Every single entry that follows is to be retyped exactly.

Exercise data -
#####

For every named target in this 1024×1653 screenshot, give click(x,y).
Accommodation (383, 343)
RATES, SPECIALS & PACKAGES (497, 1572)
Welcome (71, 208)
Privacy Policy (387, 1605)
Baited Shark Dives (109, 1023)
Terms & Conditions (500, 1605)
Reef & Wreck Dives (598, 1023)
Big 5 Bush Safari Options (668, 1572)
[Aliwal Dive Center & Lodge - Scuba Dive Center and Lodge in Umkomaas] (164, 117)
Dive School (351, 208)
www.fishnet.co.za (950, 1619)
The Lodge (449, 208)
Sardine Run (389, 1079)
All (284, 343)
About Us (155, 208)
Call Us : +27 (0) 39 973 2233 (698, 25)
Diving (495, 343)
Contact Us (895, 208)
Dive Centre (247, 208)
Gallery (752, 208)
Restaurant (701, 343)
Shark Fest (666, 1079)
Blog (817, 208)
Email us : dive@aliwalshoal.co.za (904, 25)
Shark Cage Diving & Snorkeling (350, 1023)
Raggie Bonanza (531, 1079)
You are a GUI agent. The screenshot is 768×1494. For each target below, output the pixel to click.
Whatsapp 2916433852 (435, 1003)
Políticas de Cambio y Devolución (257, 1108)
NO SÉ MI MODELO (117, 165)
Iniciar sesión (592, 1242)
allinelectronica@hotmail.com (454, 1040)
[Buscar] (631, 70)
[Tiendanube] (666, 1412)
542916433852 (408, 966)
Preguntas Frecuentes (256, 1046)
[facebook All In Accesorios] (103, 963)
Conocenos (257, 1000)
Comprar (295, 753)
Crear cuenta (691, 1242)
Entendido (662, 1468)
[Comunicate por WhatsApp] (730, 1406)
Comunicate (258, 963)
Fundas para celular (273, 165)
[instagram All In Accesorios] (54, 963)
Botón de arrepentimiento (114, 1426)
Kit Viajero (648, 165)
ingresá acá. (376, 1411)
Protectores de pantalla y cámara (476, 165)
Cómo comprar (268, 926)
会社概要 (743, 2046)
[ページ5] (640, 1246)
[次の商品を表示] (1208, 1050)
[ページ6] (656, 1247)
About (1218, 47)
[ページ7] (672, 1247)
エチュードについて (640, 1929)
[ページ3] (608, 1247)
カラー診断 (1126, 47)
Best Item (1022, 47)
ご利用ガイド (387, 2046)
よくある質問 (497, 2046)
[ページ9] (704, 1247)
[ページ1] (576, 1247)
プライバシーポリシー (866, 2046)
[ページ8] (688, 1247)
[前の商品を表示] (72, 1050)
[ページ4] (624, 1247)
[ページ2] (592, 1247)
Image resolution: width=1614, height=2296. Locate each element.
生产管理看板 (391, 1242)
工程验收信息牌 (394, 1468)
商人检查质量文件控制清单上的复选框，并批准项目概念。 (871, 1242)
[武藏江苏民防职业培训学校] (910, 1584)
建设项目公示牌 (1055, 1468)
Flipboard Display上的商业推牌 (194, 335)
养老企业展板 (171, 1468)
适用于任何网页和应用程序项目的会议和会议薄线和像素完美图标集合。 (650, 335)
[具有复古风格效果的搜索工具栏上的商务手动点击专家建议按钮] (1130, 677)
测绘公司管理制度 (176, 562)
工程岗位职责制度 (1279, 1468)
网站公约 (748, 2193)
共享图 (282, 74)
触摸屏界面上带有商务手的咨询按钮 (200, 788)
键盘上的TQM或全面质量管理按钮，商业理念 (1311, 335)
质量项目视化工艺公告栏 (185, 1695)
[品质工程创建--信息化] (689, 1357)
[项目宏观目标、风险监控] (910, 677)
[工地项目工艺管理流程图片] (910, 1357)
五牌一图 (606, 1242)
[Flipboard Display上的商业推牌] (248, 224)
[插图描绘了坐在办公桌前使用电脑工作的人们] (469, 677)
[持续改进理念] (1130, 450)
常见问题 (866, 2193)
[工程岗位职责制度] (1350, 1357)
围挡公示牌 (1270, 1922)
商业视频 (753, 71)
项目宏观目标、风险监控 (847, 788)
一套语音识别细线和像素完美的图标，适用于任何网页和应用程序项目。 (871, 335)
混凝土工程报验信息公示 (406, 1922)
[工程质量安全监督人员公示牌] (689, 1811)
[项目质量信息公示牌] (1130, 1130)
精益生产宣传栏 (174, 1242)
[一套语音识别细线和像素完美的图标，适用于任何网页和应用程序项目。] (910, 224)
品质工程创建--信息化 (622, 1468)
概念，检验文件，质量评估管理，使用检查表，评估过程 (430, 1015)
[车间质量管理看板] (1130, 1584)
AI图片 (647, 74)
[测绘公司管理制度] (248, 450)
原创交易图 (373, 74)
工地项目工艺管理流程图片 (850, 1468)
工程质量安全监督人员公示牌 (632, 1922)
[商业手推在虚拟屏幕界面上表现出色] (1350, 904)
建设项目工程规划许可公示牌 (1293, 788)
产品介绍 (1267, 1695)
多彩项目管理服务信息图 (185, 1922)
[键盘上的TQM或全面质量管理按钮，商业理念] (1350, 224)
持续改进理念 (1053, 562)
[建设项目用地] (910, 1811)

#####

Exercise response -
For every named target in this 1024×1653 screenshot, give click(x,y).
Accommodation (383, 343)
RATES, SPECIALS & PACKAGES (497, 1572)
Welcome (71, 208)
Privacy Policy (387, 1605)
Baited Shark Dives (109, 1023)
Terms & Conditions (500, 1605)
Reef & Wreck Dives (598, 1023)
Big 5 Bush Safari Options (668, 1572)
[Aliwal Dive Center & Lodge - Scuba Dive Center and Lodge in Umkomaas] (164, 117)
Dive School (351, 208)
www.fishnet.co.za (950, 1619)
The Lodge (449, 208)
Sardine Run (389, 1079)
All (284, 343)
About Us (155, 208)
Call Us : +27 (0) 39 973 2233 (698, 25)
Diving (495, 343)
Contact Us (895, 208)
Dive Centre (247, 208)
Gallery (752, 208)
Restaurant (701, 343)
Shark Fest (666, 1079)
Blog (817, 208)
Email us : dive@aliwalshoal.co.za (904, 25)
Shark Cage Diving & Snorkeling (350, 1023)
Raggie Bonanza (531, 1079)
You are a GUI agent. The screenshot is 768×1494. For each target below, output the pixel to click.
Whatsapp 2916433852 (435, 1003)
Políticas de Cambio y Devolución (257, 1108)
NO SÉ MI MODELO (117, 165)
Iniciar sesión (592, 1242)
allinelectronica@hotmail.com (454, 1040)
[Buscar] (631, 70)
[Tiendanube] (666, 1412)
542916433852 (408, 966)
Preguntas Frecuentes (256, 1046)
[facebook All In Accesorios] (103, 963)
Conocenos (257, 1000)
Comprar (295, 753)
Crear cuenta (691, 1242)
Entendido (662, 1468)
[Comunicate por WhatsApp] (730, 1406)
Comunicate (258, 963)
Fundas para celular (273, 165)
[instagram All In Accesorios] (54, 963)
Botón de arrepentimiento (114, 1426)
Kit Viajero (648, 165)
ingresá acá. (376, 1411)
Protectores de pantalla y cámara (476, 165)
Cómo comprar (268, 926)
会社概要 (743, 2046)
[ページ5] (640, 1246)
[次の商品を表示] (1208, 1050)
[ページ6] (656, 1247)
About (1218, 47)
[ページ7] (672, 1247)
エチュードについて (640, 1929)
[ページ3] (608, 1247)
カラー診断 (1126, 47)
Best Item (1022, 47)
ご利用ガイド (387, 2046)
よくある質問 (497, 2046)
[ページ9] (704, 1247)
[ページ1] (576, 1247)
プライバシーポリシー (866, 2046)
[ページ8] (688, 1247)
[前の商品を表示] (72, 1050)
[ページ4] (624, 1247)
[ページ2] (592, 1247)
Image resolution: width=1614, height=2296. Locate each element.
生产管理看板 (391, 1242)
工程验收信息牌 (394, 1468)
商人检查质量文件控制清单上的复选框，并批准项目概念。 (871, 1242)
[武藏江苏民防职业培训学校] (910, 1584)
建设项目公示牌 (1055, 1468)
Flipboard Display上的商业推牌 (194, 335)
养老企业展板 (171, 1468)
适用于任何网页和应用程序项目的会议和会议薄线和像素完美图标集合。 (650, 335)
[具有复古风格效果的搜索工具栏上的商务手动点击专家建议按钮] (1130, 677)
测绘公司管理制度 (176, 562)
工程岗位职责制度 (1279, 1468)
网站公约 (748, 2193)
共享图 (282, 74)
触摸屏界面上带有商务手的咨询按钮 (200, 788)
键盘上的TQM或全面质量管理按钮，商业理念 (1311, 335)
质量项目视化工艺公告栏 (185, 1695)
[品质工程创建--信息化] (689, 1357)
[项目宏观目标、风险监控] (910, 677)
[工地项目工艺管理流程图片] (910, 1357)
五牌一图 (606, 1242)
[Flipboard Display上的商业推牌] (248, 224)
[插图描绘了坐在办公桌前使用电脑工作的人们] (469, 677)
[持续改进理念] (1130, 450)
常见问题 (866, 2193)
[工程岗位职责制度] (1350, 1357)
围挡公示牌 (1270, 1922)
商业视频 (753, 71)
项目宏观目标、风险监控 (847, 788)
一套语音识别细线和像素完美的图标，适用于任何网页和应用程序项目。 (871, 335)
混凝土工程报验信息公示 (406, 1922)
[工程质量安全监督人员公示牌] (689, 1811)
[项目质量信息公示牌] (1130, 1130)
精益生产宣传栏 (174, 1242)
[一套语音识别细线和像素完美的图标，适用于任何网页和应用程序项目。] (910, 224)
品质工程创建--信息化 (622, 1468)
概念，检验文件，质量评估管理，使用检查表，评估过程 (430, 1015)
[车间质量管理看板] (1130, 1584)
AI图片 (647, 74)
[测绘公司管理制度] (248, 450)
原创交易图 (373, 74)
工地项目工艺管理流程图片 (850, 1468)
工程质量安全监督人员公示牌 (632, 1922)
[商业手推在虚拟屏幕界面上表现出色] (1350, 904)
建设项目工程规划许可公示牌 (1293, 788)
产品介绍 (1267, 1695)
多彩项目管理服务信息图 (185, 1922)
[键盘上的TQM或全面质量管理按钮，商业理念] (1350, 224)
持续改进理念 (1053, 562)
[建设项目用地] (910, 1811)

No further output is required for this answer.